● **Records to use**:
○ ○ ○

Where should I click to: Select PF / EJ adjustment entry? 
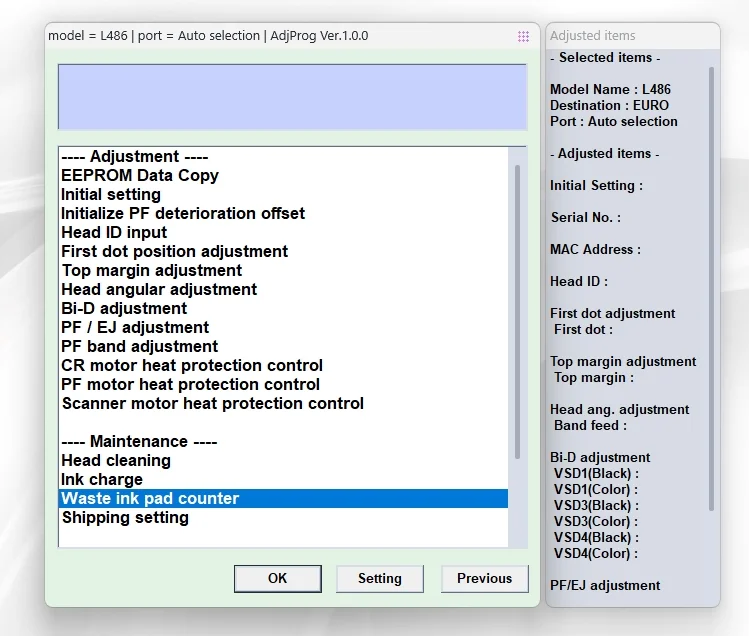(283, 327)
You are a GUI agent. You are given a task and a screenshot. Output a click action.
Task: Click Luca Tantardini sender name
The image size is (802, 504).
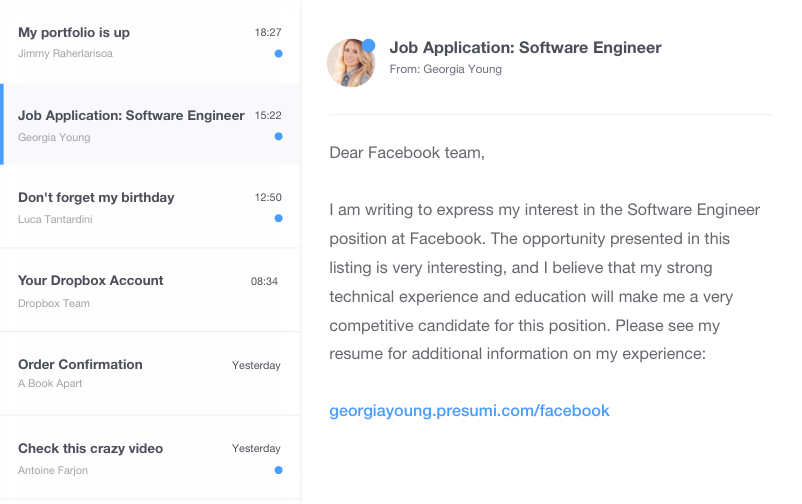click(x=55, y=219)
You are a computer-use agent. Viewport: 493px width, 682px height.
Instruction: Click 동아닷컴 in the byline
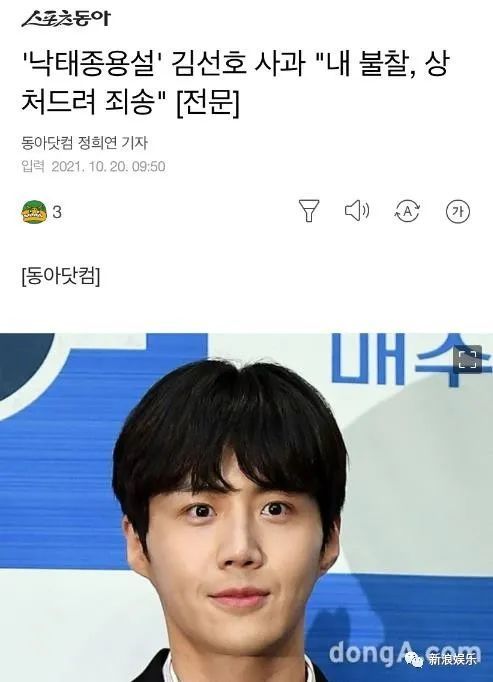click(47, 143)
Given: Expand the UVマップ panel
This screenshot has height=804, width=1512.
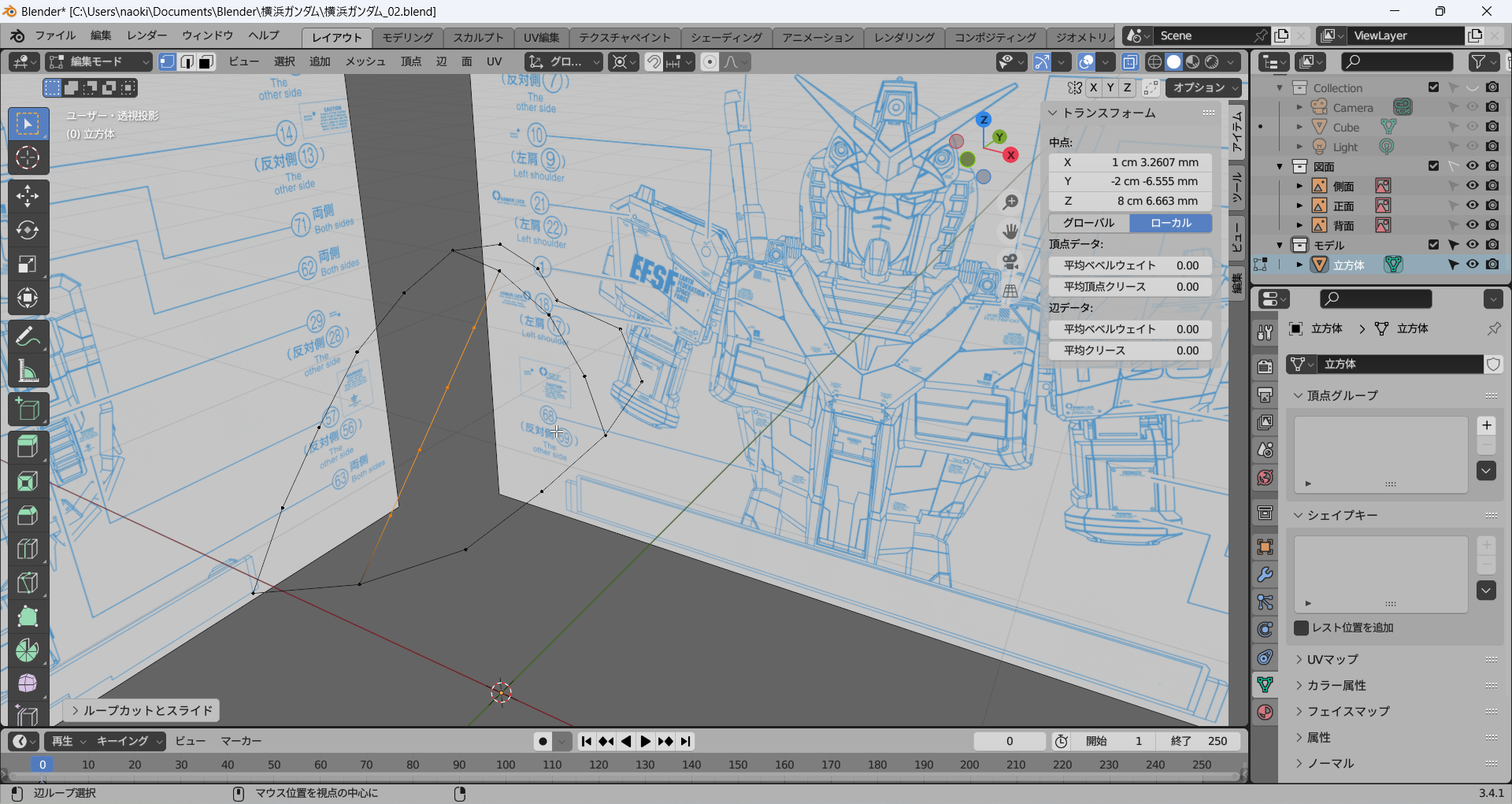Looking at the screenshot, I should [x=1332, y=659].
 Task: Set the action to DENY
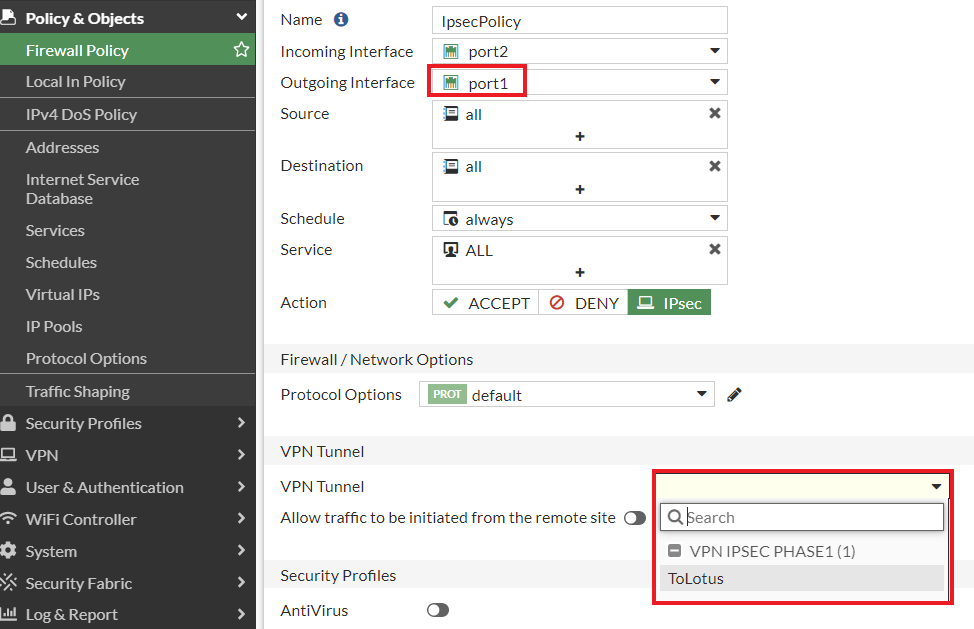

○ ○ ○

Write out the data in full and exactly as given, though without the images.

Where should I click to: Select PF / EJ adjustment entry? 
(283, 327)
You are a GUI agent. You are given a task and a screenshot. Output a click action.
Task: Click Luca Tantardini sender name
The image size is (802, 504).
click(x=55, y=219)
You are a computer-use agent. Viewport: 493px width, 682px height.
Instruction: Click 동아닷컴 in the byline
click(47, 143)
Given: Expand the UVマップ panel
This screenshot has height=804, width=1512.
Looking at the screenshot, I should [x=1332, y=659].
 Task: Set the action to DENY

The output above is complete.